-- Input records follows --

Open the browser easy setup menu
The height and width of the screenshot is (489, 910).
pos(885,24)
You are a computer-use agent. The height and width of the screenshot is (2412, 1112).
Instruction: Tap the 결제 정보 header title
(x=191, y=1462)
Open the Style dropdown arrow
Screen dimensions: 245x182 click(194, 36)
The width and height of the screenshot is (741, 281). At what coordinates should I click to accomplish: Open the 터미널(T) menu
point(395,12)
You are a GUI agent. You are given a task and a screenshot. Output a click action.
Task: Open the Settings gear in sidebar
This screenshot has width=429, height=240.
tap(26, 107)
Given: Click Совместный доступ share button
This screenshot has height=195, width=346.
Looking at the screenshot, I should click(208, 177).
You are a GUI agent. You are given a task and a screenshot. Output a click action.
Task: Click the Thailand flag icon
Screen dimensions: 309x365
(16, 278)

-- Input records concluded --
-- Input records follows --

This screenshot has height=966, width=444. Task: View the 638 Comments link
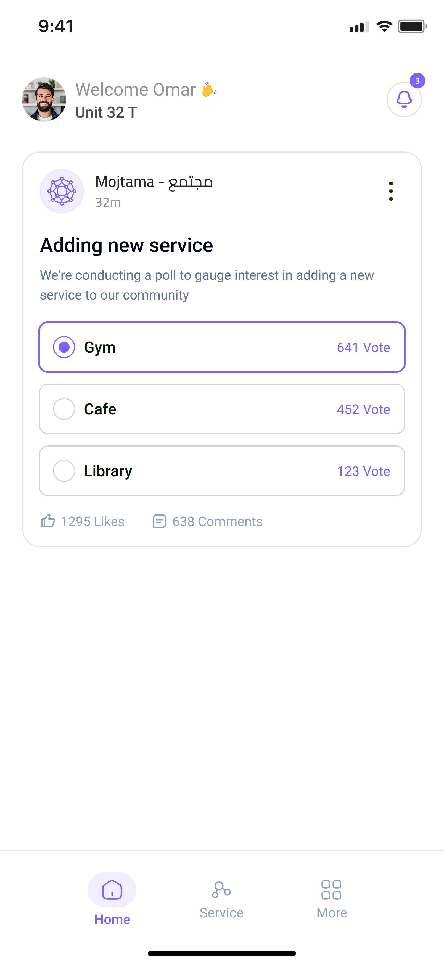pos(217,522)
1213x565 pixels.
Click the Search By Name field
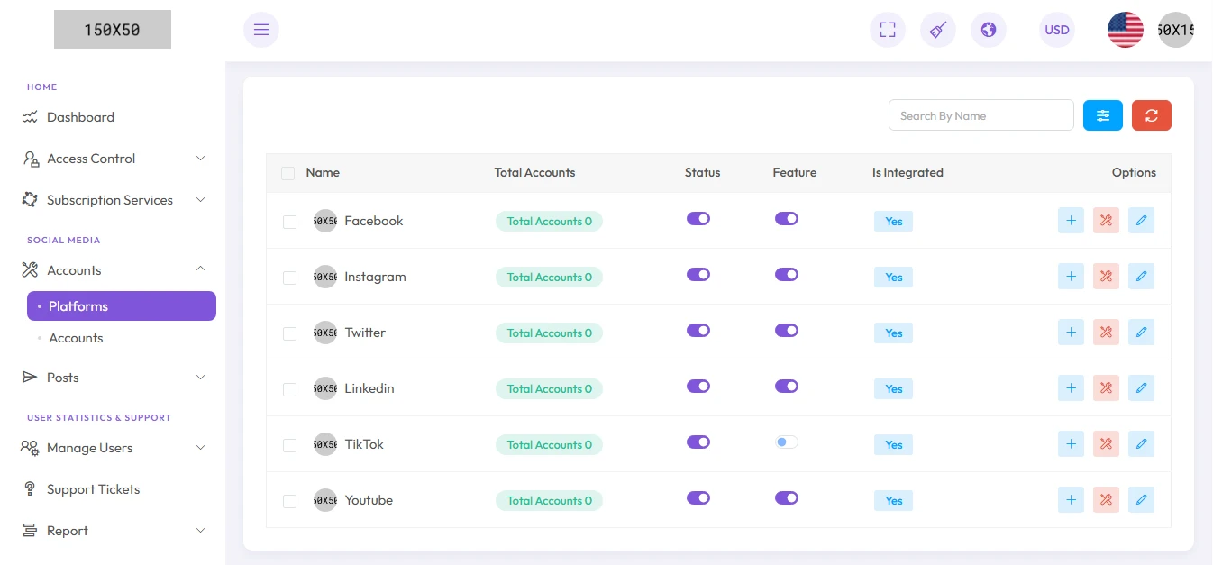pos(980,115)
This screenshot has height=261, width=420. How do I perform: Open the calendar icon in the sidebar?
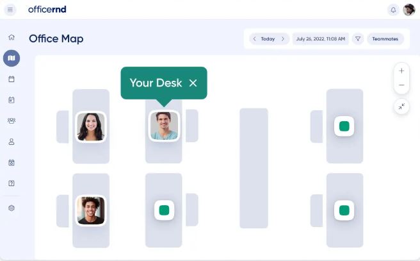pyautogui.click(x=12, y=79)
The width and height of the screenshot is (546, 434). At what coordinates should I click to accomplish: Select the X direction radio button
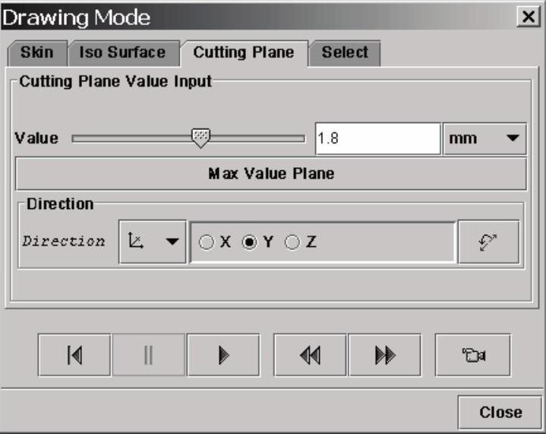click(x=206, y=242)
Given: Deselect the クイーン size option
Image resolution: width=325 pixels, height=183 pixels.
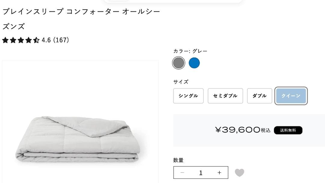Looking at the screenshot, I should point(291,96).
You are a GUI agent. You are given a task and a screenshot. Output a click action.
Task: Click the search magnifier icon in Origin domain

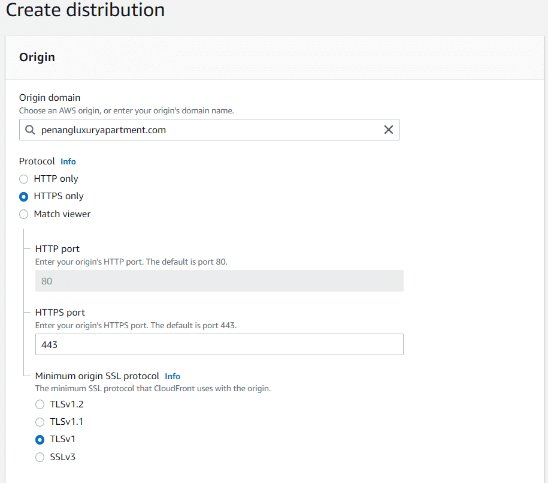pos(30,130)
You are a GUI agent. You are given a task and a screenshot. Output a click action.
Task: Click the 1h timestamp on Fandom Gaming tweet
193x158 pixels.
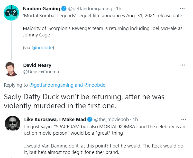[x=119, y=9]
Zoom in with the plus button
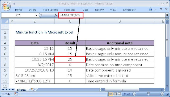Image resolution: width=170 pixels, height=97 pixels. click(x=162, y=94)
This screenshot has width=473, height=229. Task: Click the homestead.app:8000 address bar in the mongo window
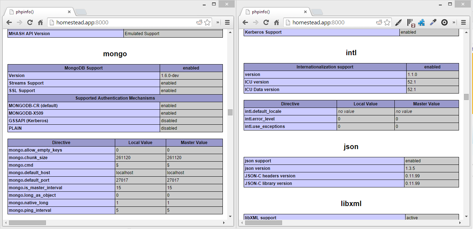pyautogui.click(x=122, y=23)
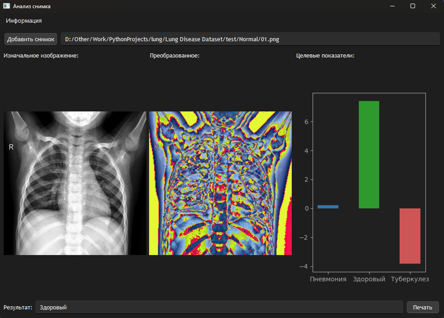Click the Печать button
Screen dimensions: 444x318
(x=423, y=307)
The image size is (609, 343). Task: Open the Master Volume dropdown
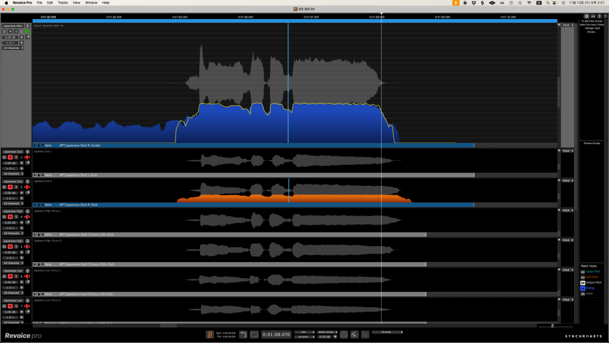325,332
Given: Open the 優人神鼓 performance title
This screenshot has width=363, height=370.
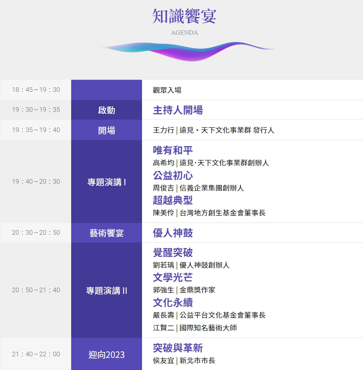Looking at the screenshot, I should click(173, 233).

-- Input records concluded --

## Required work
Give again exactly, and only, the lines above starting at the one with "Instruction: Tap the 결제 정보 header title" and ending at the one with "Task: Open the Settings gear in sidebar".

## Response below
Instruction: Tap the 결제 정보 header title
(x=191, y=1462)
Open the Style dropdown arrow
Screen dimensions: 245x182 click(194, 36)
The width and height of the screenshot is (741, 281). At what coordinates should I click to accomplish: Open the 터미널(T) menu
point(395,12)
You are a GUI agent. You are given a task and a screenshot. Output a click action.
Task: Open the Settings gear in sidebar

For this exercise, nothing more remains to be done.